Perdíamos la tensión estimulante que nos abrió Dimov con su propuesta, pero yo, y no lo confesé a los amigos, renací en un eje de confianza y me propuse, donde fuera, buscar a la gitana y hablar con ella pues su amor podría salvarme de la postración y evitarme caer en el charco de las costumbres humillantes, al ser tan difícil y arriesgado y hasta absurdo, porque yo me había representado el cuerpo de ella que no conocería jabón ni ropa limpia pero esto fue eclipsado por el atractivo del movimiento de los hombros y de las caderas, de la cintura esbelta y, sobre todo, su gesto al mirar, que yo supuse se renovaría en cada encuentro, al que si ella accedía, podía ser la clave de quién sabe qué ayuda, la cual en su misma distancia inabordable despertaría en mí capacidades ahora quietas, como pasa con la huella que deja un efímero conocimiento pero que siempre va a influir y señalar nuestra vida: habría de poner las manos en su cuerpo y acariciarlo lentamente por las sinuosidades de los músculos, presunción que no sería sino una irrealidad más de las que el hombre anhela, porque todos soñamos vivir en la ciudad de las mil torres, de ventanas rutilantes como estrellas, ser felices entre hermanos en calles acogedoras y recorrerlas y descubrir la mansión maravillosa donde aguarda ella, intacta, embriagadora, tesoro que será quizá aire al contemplarlo, o cuando se toque, inerte materia pero es fatal desearlo siempre, ambicionar un paraíso al que se llega a detestar por inalcanzable y así se abomina de aquello que a la vez se ama, aborrecemos lo que sutilmente tiene algo de nosotros y a la memoria vino lo que dijo Dimov hacía meses, la imposibilidad de renegar de aquella tierra —que era la mía—, ya fuese una furia desatada que golpeaba con vendavales tórridos o helados, o una armonía de praderas, de playas, de claras provincias sosegadas: ir a la gitana sería el tolerar y amar una patria ruin y pobre, arisca y áspera, y sus hombres, de seguro, no me aceptarían, pero yo decidí volver a la taberna y obligar a mi tierra a recibirme tan inhóspita y tan enemiga y establecer un acuerdo de supervivencia.

Dieron las nueve de la noche y me despedí de los amigos, tomé el camino de la taberna y cuando me apoyé en el zinc del mostrador pregunté en voz baja al camarero conocido si los gitanos vendrían, a lo cual él movió los hombros, hizo una mueca y dijo que no sería posible, se marcharon a Murcia, acaso huidos, y lo más seguro era que no volveríamos a verlos.
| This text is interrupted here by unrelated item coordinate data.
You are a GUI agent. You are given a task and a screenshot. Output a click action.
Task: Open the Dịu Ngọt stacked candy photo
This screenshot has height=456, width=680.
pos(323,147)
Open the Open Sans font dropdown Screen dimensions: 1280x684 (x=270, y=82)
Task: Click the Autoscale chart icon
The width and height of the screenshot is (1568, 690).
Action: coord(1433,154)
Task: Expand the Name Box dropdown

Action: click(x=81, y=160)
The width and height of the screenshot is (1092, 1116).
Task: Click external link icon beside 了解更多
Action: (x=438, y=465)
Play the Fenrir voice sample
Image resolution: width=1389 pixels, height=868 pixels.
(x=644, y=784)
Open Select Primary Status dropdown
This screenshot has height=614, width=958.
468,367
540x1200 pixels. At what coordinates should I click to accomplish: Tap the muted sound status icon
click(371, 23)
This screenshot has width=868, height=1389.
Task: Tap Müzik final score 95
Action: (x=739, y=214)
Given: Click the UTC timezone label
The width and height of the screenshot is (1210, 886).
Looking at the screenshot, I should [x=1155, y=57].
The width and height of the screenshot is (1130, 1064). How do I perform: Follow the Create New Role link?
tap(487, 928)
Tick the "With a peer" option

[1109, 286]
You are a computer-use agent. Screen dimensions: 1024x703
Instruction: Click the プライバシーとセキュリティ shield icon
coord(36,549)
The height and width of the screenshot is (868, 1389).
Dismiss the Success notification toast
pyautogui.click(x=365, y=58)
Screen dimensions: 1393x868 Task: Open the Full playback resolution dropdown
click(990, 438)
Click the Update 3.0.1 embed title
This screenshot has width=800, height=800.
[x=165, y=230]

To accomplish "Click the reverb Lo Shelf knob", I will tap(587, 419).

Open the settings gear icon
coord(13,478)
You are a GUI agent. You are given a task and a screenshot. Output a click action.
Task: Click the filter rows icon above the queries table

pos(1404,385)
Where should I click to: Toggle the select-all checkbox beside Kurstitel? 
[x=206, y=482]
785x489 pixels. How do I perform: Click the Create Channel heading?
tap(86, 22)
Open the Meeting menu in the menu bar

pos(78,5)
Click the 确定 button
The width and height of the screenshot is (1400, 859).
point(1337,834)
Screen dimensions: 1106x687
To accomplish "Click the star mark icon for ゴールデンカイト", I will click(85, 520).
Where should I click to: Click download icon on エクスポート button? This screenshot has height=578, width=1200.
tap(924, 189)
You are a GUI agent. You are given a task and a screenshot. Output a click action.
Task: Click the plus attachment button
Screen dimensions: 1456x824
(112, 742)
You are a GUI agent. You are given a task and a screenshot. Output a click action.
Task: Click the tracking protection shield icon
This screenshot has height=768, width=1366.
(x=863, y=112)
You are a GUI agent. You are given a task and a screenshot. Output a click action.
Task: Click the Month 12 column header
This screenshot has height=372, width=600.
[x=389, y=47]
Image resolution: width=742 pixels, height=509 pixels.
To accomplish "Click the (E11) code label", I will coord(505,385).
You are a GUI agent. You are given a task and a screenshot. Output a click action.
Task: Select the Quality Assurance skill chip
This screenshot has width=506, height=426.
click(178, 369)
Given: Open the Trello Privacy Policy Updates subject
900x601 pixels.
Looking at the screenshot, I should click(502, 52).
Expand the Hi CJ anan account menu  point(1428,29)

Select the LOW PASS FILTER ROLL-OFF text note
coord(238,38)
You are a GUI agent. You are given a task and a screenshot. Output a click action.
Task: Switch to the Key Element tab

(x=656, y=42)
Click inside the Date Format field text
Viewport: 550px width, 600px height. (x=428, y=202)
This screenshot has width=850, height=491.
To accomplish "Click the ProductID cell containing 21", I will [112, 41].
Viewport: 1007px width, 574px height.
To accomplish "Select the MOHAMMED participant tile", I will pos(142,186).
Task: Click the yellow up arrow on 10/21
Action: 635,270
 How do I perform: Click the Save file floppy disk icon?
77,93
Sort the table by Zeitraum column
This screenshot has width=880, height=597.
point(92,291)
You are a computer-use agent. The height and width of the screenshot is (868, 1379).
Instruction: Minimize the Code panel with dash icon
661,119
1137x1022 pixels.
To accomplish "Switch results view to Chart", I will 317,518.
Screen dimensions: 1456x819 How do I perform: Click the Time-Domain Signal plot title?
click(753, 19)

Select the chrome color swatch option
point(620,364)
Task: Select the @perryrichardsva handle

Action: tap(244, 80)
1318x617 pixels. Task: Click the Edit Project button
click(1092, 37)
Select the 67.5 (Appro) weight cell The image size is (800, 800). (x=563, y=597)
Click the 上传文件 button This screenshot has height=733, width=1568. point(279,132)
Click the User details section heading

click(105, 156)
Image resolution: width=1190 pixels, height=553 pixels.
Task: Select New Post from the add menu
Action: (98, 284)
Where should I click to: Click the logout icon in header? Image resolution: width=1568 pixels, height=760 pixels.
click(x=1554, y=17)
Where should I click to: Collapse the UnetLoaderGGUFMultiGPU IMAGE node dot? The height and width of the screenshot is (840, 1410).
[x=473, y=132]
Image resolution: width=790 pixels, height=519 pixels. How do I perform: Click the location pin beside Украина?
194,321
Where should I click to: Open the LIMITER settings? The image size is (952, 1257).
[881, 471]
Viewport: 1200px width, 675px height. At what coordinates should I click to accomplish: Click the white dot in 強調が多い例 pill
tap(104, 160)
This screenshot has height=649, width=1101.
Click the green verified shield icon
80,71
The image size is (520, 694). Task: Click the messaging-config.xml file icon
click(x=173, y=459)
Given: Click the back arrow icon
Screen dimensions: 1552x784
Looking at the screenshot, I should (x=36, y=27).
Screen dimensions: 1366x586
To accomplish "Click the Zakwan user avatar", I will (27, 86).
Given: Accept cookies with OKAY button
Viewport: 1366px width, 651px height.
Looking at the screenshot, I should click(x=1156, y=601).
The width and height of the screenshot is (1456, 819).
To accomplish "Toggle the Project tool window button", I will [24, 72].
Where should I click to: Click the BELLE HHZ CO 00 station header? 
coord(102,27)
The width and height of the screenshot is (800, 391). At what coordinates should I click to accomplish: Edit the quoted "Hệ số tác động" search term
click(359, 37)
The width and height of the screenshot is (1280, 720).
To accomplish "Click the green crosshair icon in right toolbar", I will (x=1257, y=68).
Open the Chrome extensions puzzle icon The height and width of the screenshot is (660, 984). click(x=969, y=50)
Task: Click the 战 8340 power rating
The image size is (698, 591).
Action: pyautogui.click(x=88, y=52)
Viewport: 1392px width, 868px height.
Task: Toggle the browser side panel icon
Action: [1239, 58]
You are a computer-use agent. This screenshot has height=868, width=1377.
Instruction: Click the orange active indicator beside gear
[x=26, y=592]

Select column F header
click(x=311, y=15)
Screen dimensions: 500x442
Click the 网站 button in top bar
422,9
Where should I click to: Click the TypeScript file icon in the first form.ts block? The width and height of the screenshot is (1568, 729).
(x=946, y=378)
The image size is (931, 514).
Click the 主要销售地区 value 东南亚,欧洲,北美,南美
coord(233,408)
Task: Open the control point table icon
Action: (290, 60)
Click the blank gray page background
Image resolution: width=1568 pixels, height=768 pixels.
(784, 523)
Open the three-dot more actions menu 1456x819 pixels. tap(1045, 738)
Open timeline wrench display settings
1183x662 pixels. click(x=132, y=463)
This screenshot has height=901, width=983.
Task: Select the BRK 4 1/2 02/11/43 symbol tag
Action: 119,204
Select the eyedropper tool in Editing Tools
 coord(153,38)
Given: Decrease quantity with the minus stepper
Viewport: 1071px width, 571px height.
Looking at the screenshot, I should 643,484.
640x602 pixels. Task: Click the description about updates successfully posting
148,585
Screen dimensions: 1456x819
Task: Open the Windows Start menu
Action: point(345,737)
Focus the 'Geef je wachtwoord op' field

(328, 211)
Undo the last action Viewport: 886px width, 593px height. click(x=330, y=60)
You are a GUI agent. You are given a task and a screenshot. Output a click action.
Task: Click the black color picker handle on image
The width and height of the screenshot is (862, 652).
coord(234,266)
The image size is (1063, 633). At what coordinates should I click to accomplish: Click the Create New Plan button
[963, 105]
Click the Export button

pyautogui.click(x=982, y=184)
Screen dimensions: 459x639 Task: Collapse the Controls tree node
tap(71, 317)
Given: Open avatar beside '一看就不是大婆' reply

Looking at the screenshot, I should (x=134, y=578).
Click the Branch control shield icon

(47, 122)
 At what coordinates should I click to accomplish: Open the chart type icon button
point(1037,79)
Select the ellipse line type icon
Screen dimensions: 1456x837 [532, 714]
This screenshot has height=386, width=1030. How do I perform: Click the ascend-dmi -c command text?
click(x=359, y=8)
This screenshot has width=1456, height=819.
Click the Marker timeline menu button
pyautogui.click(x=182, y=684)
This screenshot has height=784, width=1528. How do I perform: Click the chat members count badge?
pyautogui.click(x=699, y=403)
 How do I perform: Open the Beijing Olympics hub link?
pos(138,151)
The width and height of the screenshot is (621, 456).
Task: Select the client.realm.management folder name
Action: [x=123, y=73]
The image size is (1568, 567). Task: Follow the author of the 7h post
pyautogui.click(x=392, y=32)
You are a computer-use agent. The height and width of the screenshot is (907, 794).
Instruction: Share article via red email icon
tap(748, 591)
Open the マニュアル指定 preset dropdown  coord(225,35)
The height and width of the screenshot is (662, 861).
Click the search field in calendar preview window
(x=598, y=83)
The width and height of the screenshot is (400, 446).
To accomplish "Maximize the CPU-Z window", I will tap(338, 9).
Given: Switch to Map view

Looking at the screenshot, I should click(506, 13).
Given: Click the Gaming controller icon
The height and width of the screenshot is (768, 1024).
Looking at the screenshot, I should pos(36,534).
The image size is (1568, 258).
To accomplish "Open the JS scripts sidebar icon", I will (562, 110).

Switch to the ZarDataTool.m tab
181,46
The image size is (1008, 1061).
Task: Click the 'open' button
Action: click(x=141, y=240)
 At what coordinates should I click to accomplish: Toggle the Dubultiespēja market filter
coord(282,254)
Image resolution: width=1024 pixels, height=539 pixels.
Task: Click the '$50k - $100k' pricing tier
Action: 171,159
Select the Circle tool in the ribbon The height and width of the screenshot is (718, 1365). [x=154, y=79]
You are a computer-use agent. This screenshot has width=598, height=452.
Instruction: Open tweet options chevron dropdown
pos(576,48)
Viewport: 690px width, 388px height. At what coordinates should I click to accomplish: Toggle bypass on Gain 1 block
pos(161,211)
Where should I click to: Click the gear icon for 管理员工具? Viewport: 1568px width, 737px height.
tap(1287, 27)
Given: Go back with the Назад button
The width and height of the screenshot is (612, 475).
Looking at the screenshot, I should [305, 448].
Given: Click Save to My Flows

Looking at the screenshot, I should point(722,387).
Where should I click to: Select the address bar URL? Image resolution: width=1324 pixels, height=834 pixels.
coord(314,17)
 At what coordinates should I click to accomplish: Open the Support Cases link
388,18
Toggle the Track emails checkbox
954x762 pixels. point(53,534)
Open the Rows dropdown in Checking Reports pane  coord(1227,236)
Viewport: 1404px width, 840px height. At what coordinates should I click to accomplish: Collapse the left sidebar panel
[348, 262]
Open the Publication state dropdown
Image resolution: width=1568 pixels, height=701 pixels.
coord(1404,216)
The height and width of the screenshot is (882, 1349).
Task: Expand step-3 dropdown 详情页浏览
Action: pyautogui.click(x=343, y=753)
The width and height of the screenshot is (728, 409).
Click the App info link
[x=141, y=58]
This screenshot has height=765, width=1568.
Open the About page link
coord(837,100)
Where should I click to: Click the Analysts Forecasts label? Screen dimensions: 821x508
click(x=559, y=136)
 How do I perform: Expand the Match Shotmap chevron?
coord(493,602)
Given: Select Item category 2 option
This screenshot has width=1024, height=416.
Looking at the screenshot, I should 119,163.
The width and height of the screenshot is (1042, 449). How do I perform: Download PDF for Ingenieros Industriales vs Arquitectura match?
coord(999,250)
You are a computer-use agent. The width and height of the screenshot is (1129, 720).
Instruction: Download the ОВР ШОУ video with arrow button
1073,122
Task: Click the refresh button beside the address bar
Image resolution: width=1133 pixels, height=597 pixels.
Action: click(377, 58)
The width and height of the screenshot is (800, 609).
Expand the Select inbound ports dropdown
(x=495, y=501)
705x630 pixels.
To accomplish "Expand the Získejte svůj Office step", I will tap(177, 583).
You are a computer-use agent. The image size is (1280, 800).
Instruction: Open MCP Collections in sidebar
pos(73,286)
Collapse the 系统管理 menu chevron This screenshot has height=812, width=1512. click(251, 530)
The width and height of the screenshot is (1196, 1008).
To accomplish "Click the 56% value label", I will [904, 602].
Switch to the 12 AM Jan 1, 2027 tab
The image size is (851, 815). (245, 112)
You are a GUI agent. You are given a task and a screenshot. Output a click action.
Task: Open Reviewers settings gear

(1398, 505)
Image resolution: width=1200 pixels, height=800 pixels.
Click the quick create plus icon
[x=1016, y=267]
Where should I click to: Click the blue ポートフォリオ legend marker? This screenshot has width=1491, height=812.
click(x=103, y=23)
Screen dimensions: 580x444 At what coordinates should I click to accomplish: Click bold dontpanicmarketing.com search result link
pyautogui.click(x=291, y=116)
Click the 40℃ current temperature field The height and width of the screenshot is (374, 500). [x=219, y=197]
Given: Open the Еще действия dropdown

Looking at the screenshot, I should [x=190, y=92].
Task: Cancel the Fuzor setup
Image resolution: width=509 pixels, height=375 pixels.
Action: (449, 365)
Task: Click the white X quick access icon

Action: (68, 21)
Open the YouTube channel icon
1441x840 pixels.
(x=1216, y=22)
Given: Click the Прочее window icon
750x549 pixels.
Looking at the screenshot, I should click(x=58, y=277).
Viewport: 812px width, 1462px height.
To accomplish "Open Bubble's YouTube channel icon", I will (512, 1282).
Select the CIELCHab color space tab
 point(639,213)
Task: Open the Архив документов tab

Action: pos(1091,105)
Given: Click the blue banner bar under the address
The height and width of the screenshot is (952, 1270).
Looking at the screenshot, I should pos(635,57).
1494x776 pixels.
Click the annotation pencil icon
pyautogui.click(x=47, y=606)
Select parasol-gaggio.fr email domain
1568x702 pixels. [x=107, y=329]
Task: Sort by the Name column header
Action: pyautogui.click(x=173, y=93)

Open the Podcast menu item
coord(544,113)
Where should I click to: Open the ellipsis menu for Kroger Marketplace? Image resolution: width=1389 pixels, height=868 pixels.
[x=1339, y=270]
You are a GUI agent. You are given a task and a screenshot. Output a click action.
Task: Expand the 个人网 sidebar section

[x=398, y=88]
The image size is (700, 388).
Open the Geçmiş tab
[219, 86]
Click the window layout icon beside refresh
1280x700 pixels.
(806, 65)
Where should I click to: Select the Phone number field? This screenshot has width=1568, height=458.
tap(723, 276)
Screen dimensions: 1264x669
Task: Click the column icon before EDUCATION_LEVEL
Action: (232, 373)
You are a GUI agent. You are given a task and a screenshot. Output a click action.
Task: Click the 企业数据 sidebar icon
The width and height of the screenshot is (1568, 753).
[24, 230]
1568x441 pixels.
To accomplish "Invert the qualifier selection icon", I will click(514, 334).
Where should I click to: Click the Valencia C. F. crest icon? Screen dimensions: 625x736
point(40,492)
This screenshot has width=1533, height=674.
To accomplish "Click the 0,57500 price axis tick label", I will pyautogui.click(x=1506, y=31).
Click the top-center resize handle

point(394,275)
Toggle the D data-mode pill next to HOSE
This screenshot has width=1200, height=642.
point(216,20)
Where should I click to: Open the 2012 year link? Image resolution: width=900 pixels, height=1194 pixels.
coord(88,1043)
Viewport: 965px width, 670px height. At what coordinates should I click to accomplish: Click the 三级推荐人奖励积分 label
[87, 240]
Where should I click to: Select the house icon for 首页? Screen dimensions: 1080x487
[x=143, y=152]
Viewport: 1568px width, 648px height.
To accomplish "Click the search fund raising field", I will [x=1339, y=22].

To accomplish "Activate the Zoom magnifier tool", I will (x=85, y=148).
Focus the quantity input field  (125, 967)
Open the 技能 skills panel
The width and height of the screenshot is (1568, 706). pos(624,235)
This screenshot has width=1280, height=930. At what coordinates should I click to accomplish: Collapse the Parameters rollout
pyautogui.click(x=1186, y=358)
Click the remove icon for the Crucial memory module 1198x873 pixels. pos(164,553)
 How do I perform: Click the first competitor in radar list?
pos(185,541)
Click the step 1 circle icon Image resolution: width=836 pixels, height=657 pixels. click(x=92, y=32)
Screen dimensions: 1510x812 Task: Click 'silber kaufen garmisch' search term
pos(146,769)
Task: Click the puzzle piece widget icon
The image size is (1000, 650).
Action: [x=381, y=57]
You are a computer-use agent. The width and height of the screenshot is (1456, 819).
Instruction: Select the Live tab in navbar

Parecía no quedar ya nadie en el barrio y las ventanas estaban vacías y las puertas las movía el aire y los ratones cruzaban las salas silenciosas y el aroma de la madreselva se perdía sin llegar a aquellos que plácidamente se adormecían en las siestas calurosas. De noche no se ola el llanto de un niño insomne ni el entrechocar de platos en el fondo de las cocinas. En los jardines no sonaban los surtidores sino una rama seca desprendida, la roldana de un pozo movida por el viento, un gato abandonado susurraba un maullido de extrañeza y acacias y jazmines, lilos y geranios estaban callados y daban su luz verde, indiferentes a su próxima ruina. Los chalets que fueron hacía años la ambición de sus constructores, estaban cubiertos de polvo: había polvo en las escalinatas de azulejos rojos, polvo en las molduras de las elegantes fachadas, polvo en los cristales y en las escaleras que bajaban a los sótanos, dominio de humedades y sombras.